- [TASK DIRECTIONS]:
Restate exactly, and only, the lines from the one containing "The height and width of the screenshot is (911, 1024)." through the end of the entries, keeping both endpoints.

- [DATA SUPPLIED]:
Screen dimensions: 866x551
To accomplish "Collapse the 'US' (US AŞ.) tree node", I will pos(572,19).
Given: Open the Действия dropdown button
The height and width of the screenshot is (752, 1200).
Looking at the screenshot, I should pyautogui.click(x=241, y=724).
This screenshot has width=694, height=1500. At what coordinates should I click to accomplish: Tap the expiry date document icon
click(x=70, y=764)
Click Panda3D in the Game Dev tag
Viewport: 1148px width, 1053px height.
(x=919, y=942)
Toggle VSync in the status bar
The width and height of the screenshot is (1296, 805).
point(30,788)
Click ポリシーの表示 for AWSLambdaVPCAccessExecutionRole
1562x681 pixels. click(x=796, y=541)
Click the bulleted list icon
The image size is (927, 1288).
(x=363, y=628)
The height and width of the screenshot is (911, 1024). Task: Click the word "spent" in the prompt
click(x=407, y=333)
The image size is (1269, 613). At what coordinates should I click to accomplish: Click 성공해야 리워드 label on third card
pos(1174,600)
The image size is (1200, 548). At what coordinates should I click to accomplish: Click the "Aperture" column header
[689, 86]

- [OUTPUT]:
The height and width of the screenshot is (911, 1024). Task: Click the word "spent" in the prompt
click(x=407, y=333)
The image size is (1269, 613). At what coordinates should I click to accomplish: Click 성공해야 리워드 label on third card
pos(1174,600)
The image size is (1200, 548). At what coordinates should I click to accomplish: Click the "Aperture" column header
[689, 86]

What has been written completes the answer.